I have experienced this as well. My original Samsung 840 EVO mSATA 120 GB drive, which I purchased specifically for use with my Drobo 5N, died after about 2 years of use. Last year I replaced it with an 850 EVO (also 120 GB), and Drobo Dashboard is showing it as already being down to 68%. I feel like coffeekid is right, and perhaps the TRIM command is not being run properly?

hi mbesemann, do you have any more info about your computer and drobo setup?
and are there any programs or apps running often or in the background, that could possibly be accessing and updating/storing info on a regular basis, like maybe a database or a lightroom catalogue or something similar?

are you using spotify too?

Hi Paul,

Yes I use this Drobo as a Plex media server and it frequently downloads new content via NzbGet and Transmission. I would not say it’s constantly active 24x7 though.

thanks for the info,
it might be good to check what the rated amount of throughput is for your device, and then to try and see how much stuff you are “transmissioning” etc :slight_smile: through your drobo in this way, and then maybe you could scale it up based on how long you have been doing that for, or how long youve had the card too.
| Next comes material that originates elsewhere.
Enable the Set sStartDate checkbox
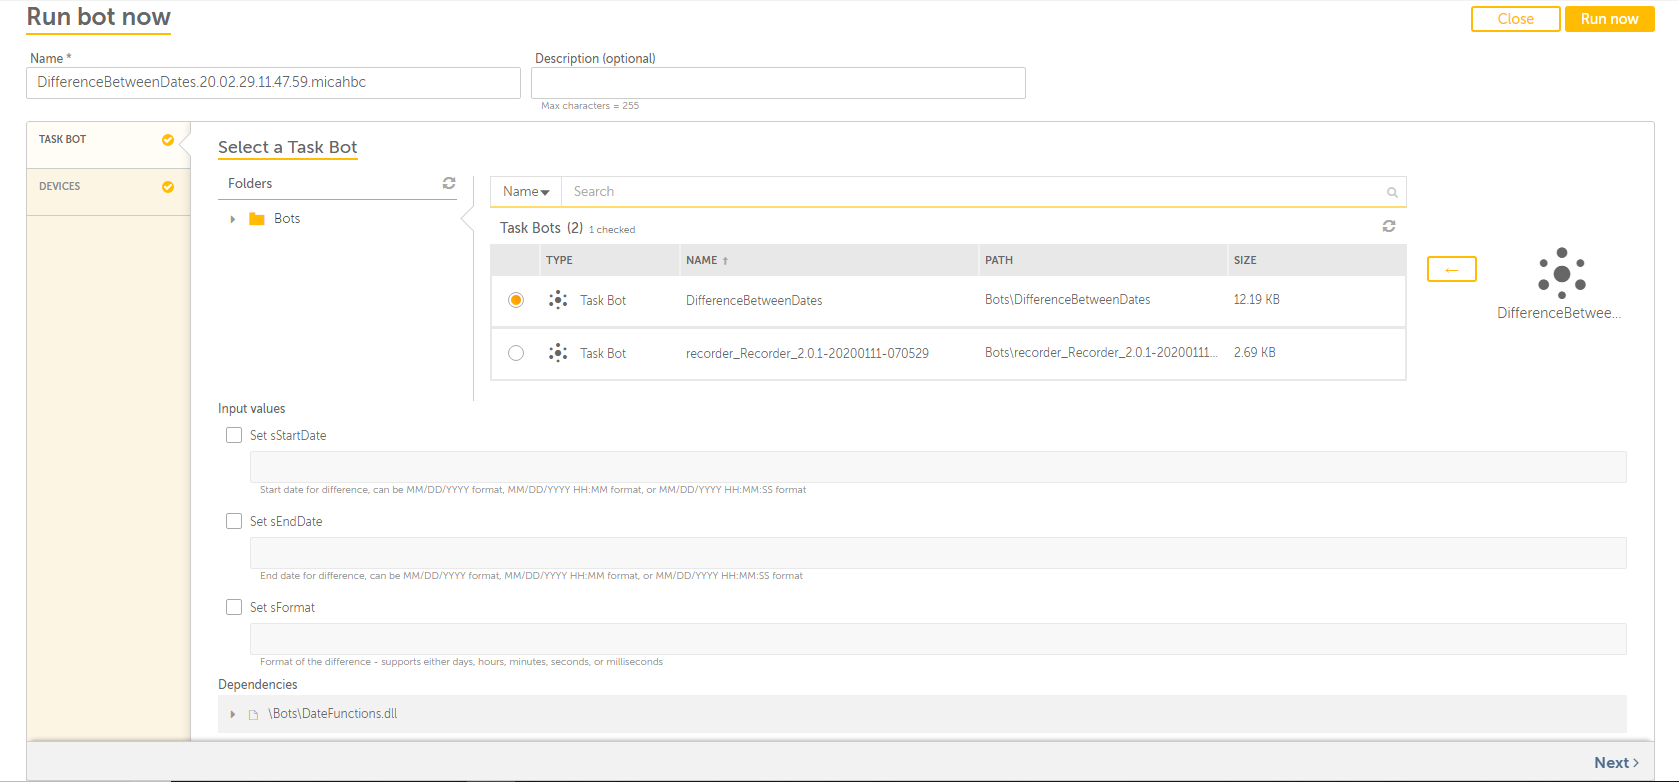tap(234, 435)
if it seems to match up with your usage so far, at least that way you would know if there is some corelation there too?[hr]
one example back in the day, i was backing up lots of data to cds, and lots of multimedia projects were generating huge amounts of file sizes, and for content and cgi renders etc plus backups for others, and long story short, the 1st cd burner i think got up to about 300 and broke, and the 2nd did about 500 and broke, so everything has a degree of wear and tear, even with wear levelling :slight_smile:

Just a thought, but transmission would be hitting it quite heavily I think, as things download and seed. – Plex should be ok.